Ваше задание: Напишите продолжение текста о насилии в спектаклях Гротовского, начав сразу после его последнего предложения.

Текст для чтения:
_ _ _ _ _ _ _
Народная религиозность в спектаклях Гротовского пускала в ход образы насилия и унижения; она была наделена инстинктивной энергией садистских актов преследования и мазохистских реакций подчинения. Более того, Гротовский, как представляется, никогда не был особо восприимчив к карнавальному, всепрощающему оптимизму народной культуры и к ее регенерационным мифам. Как раз наоборот: навязчивым образом он проявлял таящийся в ней элемент насилия, стихию открытой агрессии одновременно с ее сексуальным потенциалом. Садомазохистский фантазм, как правило, был доведен до непристойной крайности: изнасилования, разрядки сексуальной энергии, оргазма по обе стороны (как у жертвы, так и у ее преследователей). Это означает, что спектакли Гротовского выражали не только отвращение по отношению к инстинктам человеческого сообщества, но также и атавистическое желание слиться с ним даже ценой крайнего унижения или самоуничтожения. Размонтирование отцовской метафоры не осталось без последствий: сообщество ассоциируется с лоном матери. На втором плане рисовалась непристойная картина: жертва льнет к своим преследователям, происходит чувственное расплавление в архаичной общности. Тут, как я предполагаю, бил источник отвращения, который зрительный зал мог и, как утверждал Гротовский, должен был чувствовать. Но тут же рождалось и регрессивное чувство безопасности, основанное на самоуничтожении в мифической общности. Чтобы обнаружить эту потребность сообщества в регрессивной идентификации с мифом и ее тотальный характер, Гротовский не останавливался перед тем, чтобы сослаться на фашистскую риторику мифа и крови, говоря в 1964 году (а это как раз год премьеры «Этюда о Гамлете») о национальных мифах, «присутствие которых мы чувствуем у себя в крови» [528]. Однако он умел провести такой анализ своих собственных действий, какой по отношению к Вагнеру произвел Теодор Адорно. Автор «Диалектики просвещения» в написанном еще до войны труде утверждал, что у истоков столь поздно реактивированных мифов общности в эпоху модернизма находится переживание отвращения к самим себе, перенесенное на фигуру иного — еврея [529].
Еврей в стереотипных представлениях польского народа был кем-то немужественным, слабым, трусливым. Не был мужчиной — и благодаря этому легко становился жертвой общественного насилия. Польская народная культура знает много воплощений этого фантазма, а польская деревня стала сценой антииудейских эксцессов, прижившихся настолько, чтобы им мог быть гарантирован статус безнаказанности, «невинности», статус без конца возобновляемой комедийной интермедии в рамках коллективных и религиозных ритуалов. Об этом, в частности, писали Алина Цала и Иоанна Токарская-Бакир, особенно в связи с народным обычаем «вешанья Иуды» [530]. В глазах преследователей ритуализированные акты насилия не скрывали в себе ничего предосудительного, носили характер обычая; в них привычно видели исключительно их комические черты. Все этнографические и антропологические исследования, как представляется, показывают, что аспект реального насилия поддавался тут полному вытеснению или же попросту отрицался.
_ _ _ _ _ _ _
Раздел данных:
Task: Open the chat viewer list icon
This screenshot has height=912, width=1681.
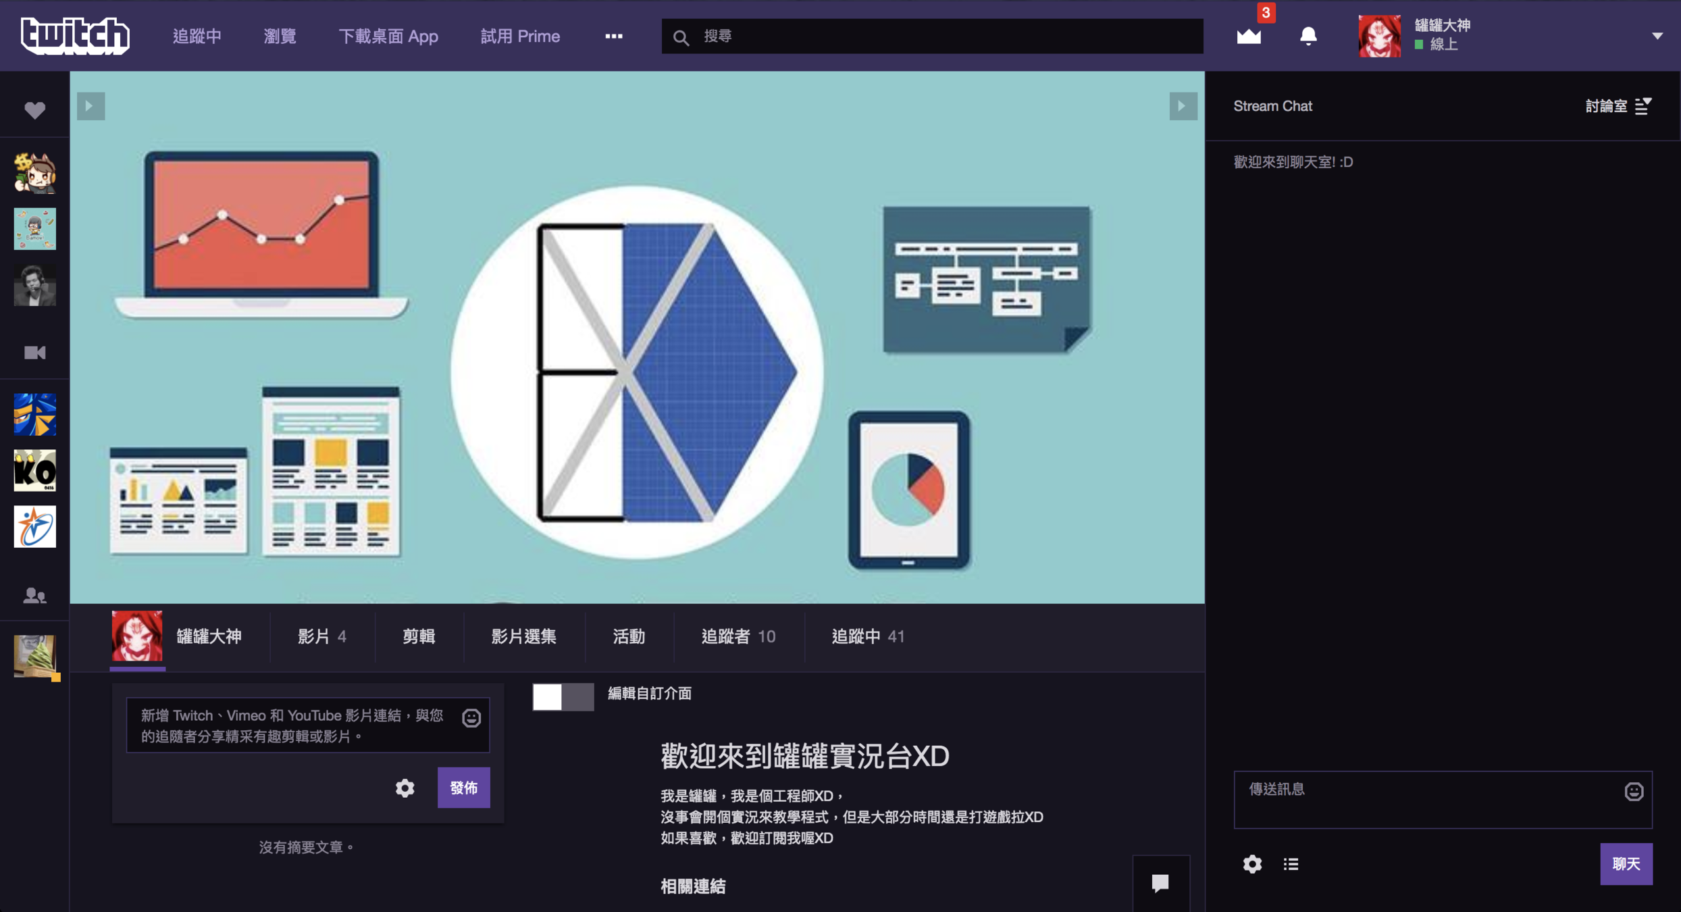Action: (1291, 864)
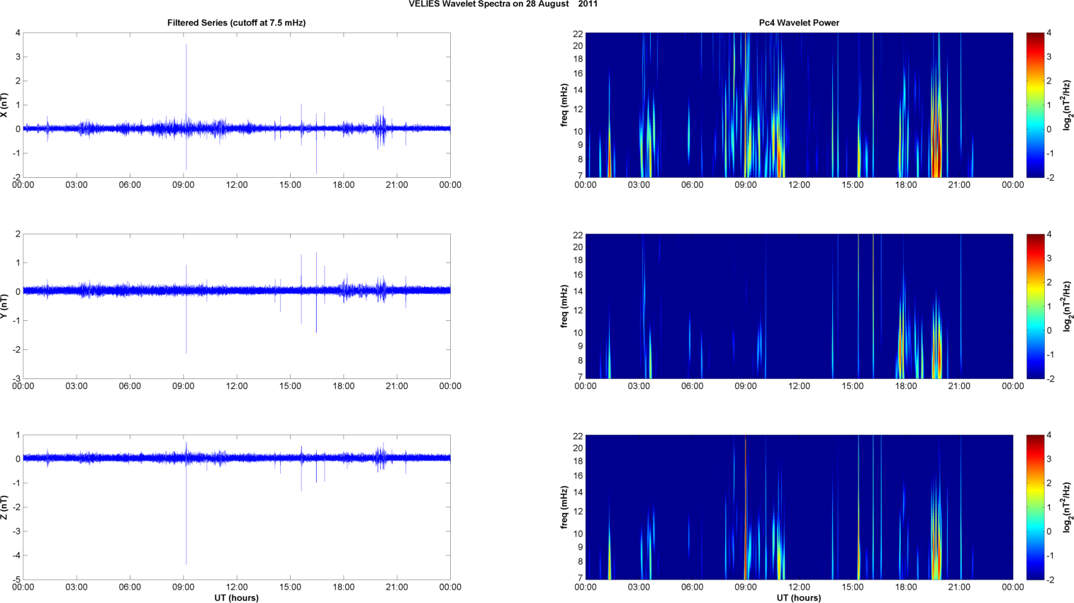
_ _ _ _ _ _ _
Ответ на задание:
То, насколько опасным образом живы в польской народной культуре стереотипы и представления, связанные с фигурой еврея, стало ясно во время Катастрофы и сразу после нее (хотя бы в серии послевоенных погромов). Ожили, например, пребывавшие долгое время в латентном состоянии легенды о ритуальных убийствах, становясь импульсом погромных акций — хотя это только ярчайший пример гораздо более сложносоставного явления. «Закодированные в культуре инстинкты, перенесенные в новые военные условия, стали причиной преступлений, оценить которые совесть, воспитанная в традиционной агрессивности, оказалась не в состоянии» [531]. Традиционные модели культурного поведения по отношению к еврейской инаковости могли как подталкивать к реальному насилию, так и сделать возможным для значительной части польского общества оправдание собственного безразличия или враждебности по отношению к подвергающимся уничтожению евреям. Что означает также и то, что факт самой Катастрофы только в незначительной степени модифицировал традиционные представления, придавая им, однако, новую жизненную силу и прежде всего новую функцию — прекрасно работающих защитных механизмов.
Ключевой для Гротовского мотив, использованный в «Этюде о Гамлете», касается стереотипа еврейской пассивности, готовности принять унижение, отсутствия боевого духа. Шаблонно отождествляемая с фигурой Гамлета пассивная позиция (его бессилие по отношению к необходимости мстить) оказалась таким образом в поле мощных коллективных представлений, связанных с пассивностью евреев, идущих на смерть, и приписываемой им неспособности к военным подвигам. Крестьянский Эльсинор в спектакле Гротовского подвергался в процессе спектакля военной мобилизации, реализуя тем самым свои общественные идеалы о формах мужской инициации. И на этот раз Гротовский затронул самую суть антииудейских предрассудков. Алина Цала показывает, как отношение к военной службе радикализировало представления польских крестьян о евреях: последние всегда оказывались в поле таких негативно оцениваемых позиций, как отсутствие смелости, чести и воинской доблести [532].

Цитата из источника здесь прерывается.